Fail-Safe: Securing Cyber-Physical Systems against Hidden Sensor Attacks

In Cyber-Physical Systems (CPS), integrating new technologies that interact with and control physical systems raises new security risks beyond the classical cyber security domain. These risks motivated many attack detectors that focus on the binary outcome. However, one pressing risk in CPS is hidden sensor attacks that are well-designed by powerful attackers who gained full knowledge of our systems and detector. The hidden attacks inject such a small malicious signal into sensor measurement that they can stay undetected but eventually lead to a significant deviation.
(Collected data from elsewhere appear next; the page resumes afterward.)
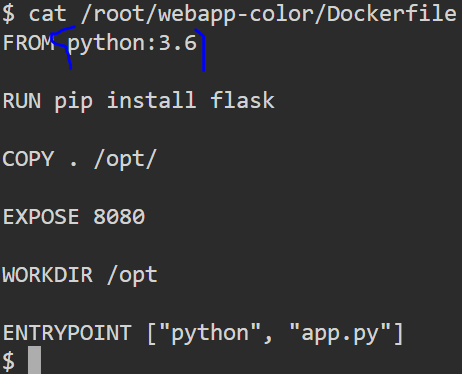Screen dimensions: 462x374
Task: Click port number 8080
Action: point(119,217)
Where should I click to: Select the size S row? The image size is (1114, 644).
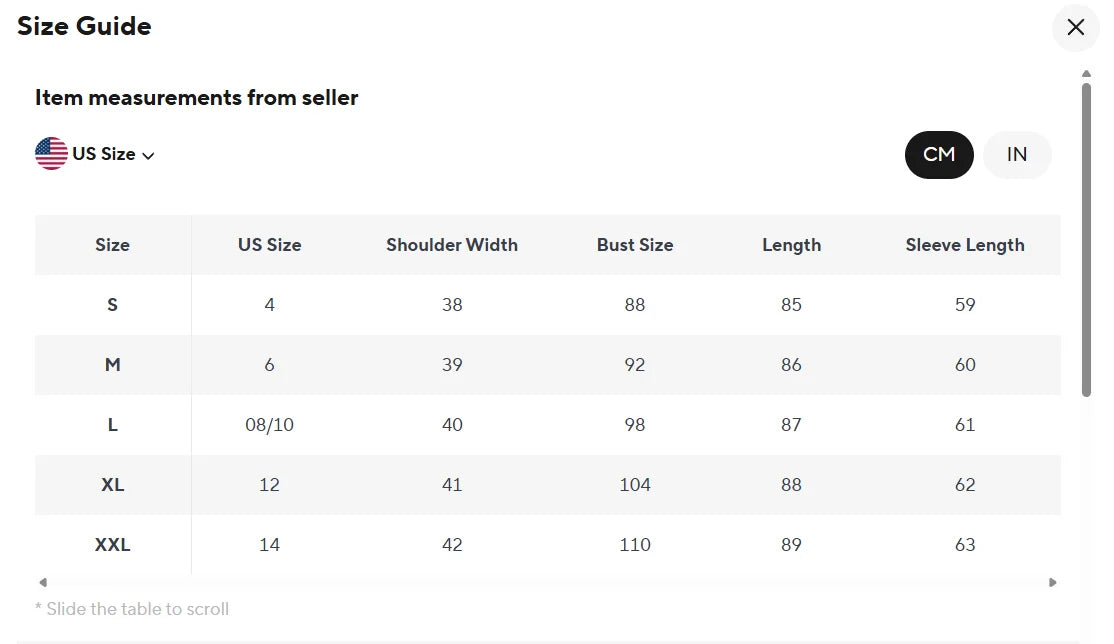pos(112,304)
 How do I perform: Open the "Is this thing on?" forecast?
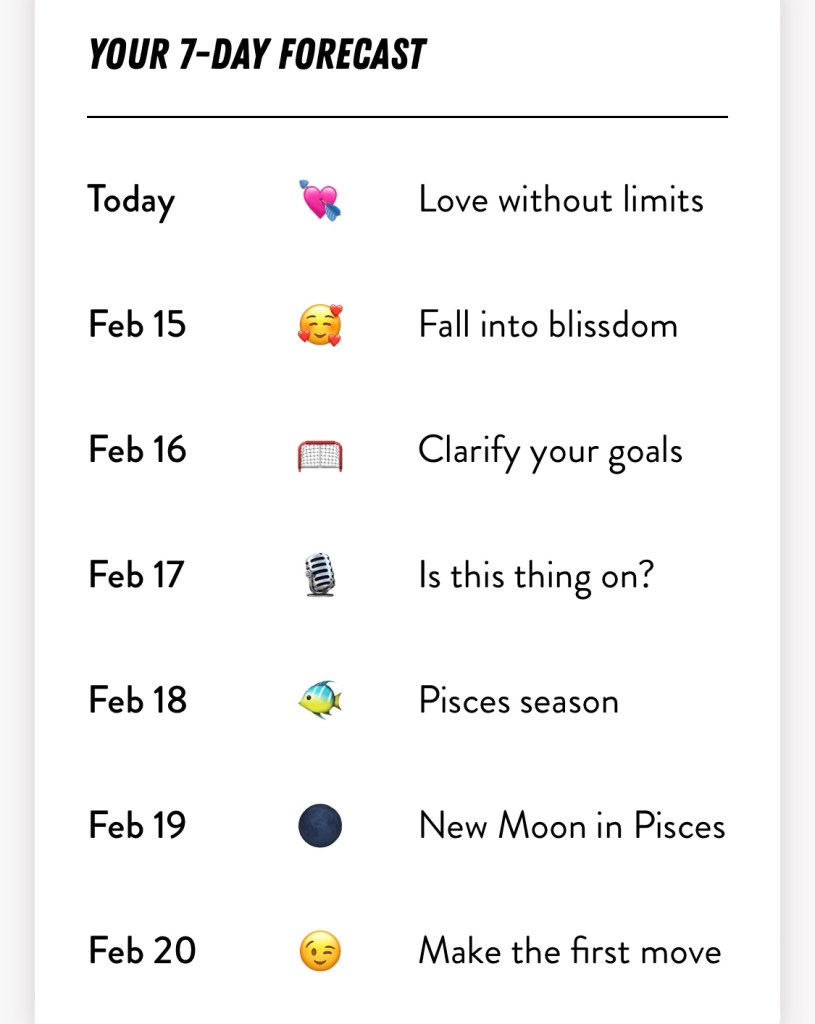pyautogui.click(x=535, y=576)
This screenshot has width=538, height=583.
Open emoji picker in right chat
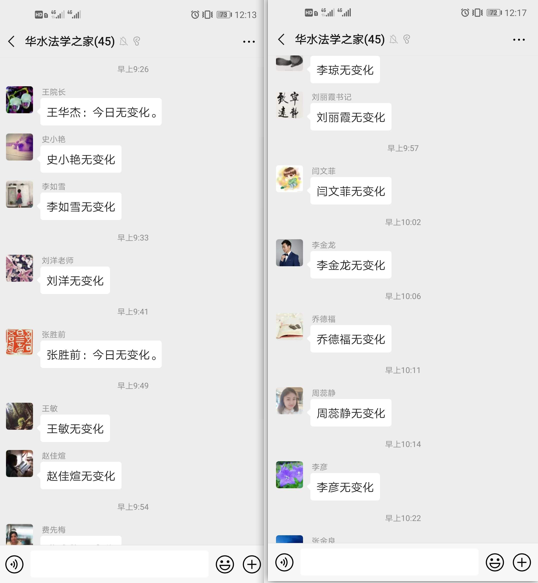pos(494,562)
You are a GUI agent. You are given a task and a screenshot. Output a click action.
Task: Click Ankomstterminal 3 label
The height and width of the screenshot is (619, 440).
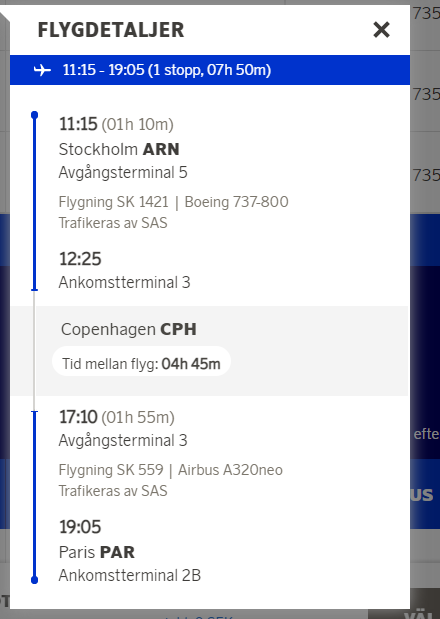tap(124, 283)
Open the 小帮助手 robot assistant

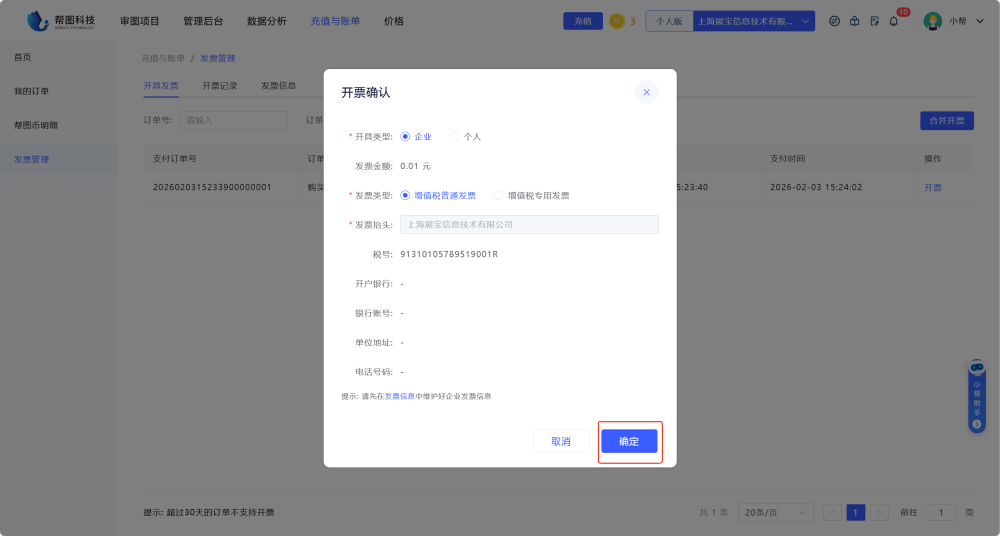pos(977,397)
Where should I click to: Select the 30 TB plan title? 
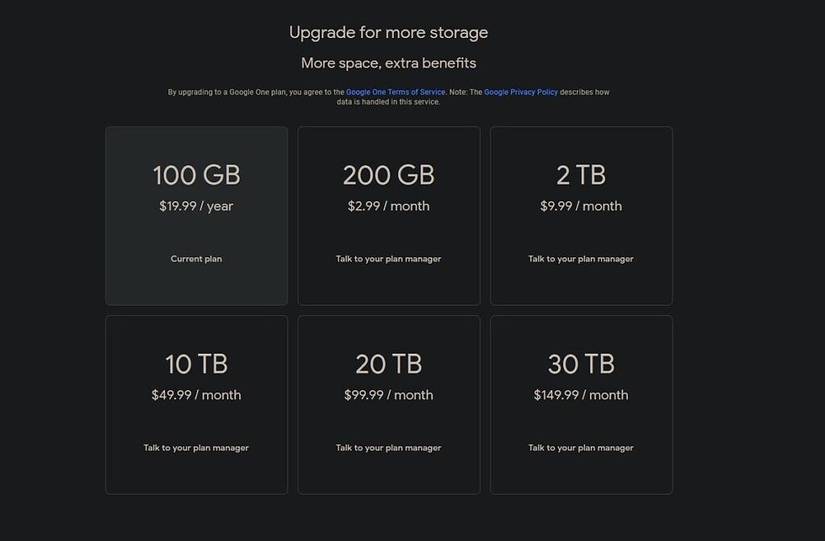coord(581,363)
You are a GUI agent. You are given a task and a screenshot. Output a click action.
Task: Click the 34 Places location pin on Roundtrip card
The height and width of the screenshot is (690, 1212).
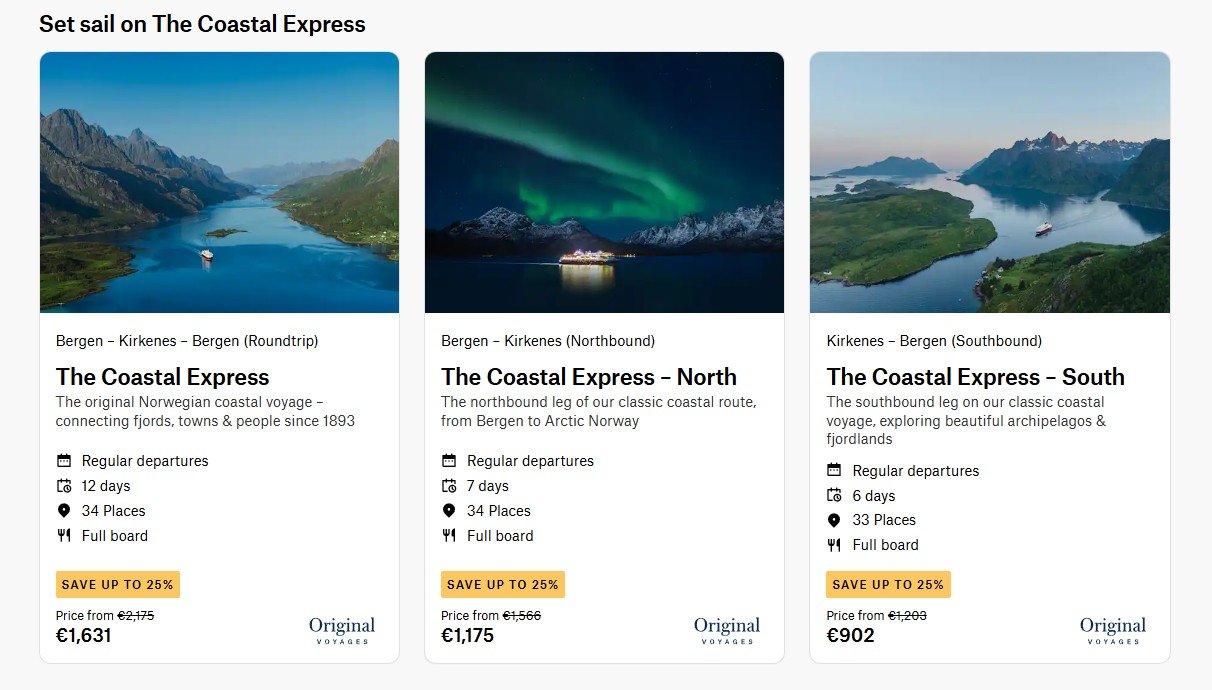pos(62,510)
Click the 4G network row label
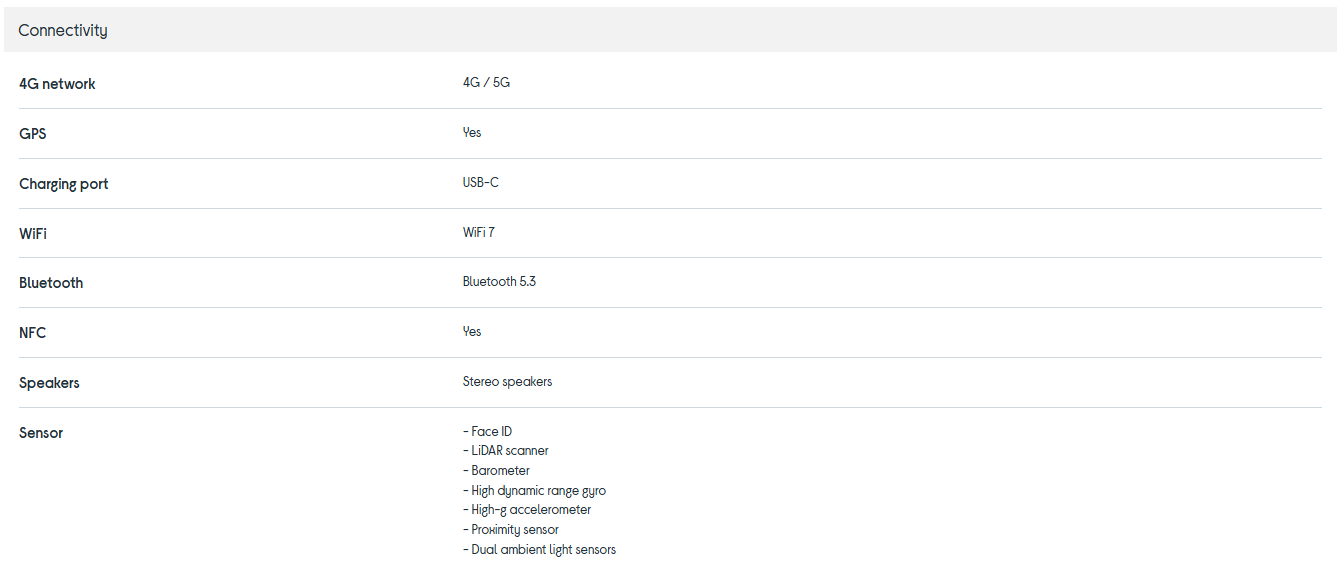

Thus, to secure the CPS, we propose a detection framework to identify these sensor attacks that can drive the system's physical states to an unsafe state within a given period, even if they are not detected. First, we solve optimization problems to find the optimal hidden sensor attack that leads to the minimal distance to a pre-defined unsafe state region within an observation window for a given system and detector. Then, based on this algorithm, we perform offline profiling to search for a conditionally safe region, where the system states are guaranteed to be safe within the observation window as long as the detector does not raise any alerts. Finally, the framework can online discover potential hidden sensor attacks that endanger the system by checking if the current system state moves out of the region and raising a yellow alert. The evaluation shows that the optimal hidden sensor attack results in the minimum distance to unsafe, within a given observation window among existing hidden sensor attacks. We implemented our method on four linear simulators to show the effectiveness of our method. Additionally, we provided a discussion on the challenges of applying the proposed method to non-linear systems.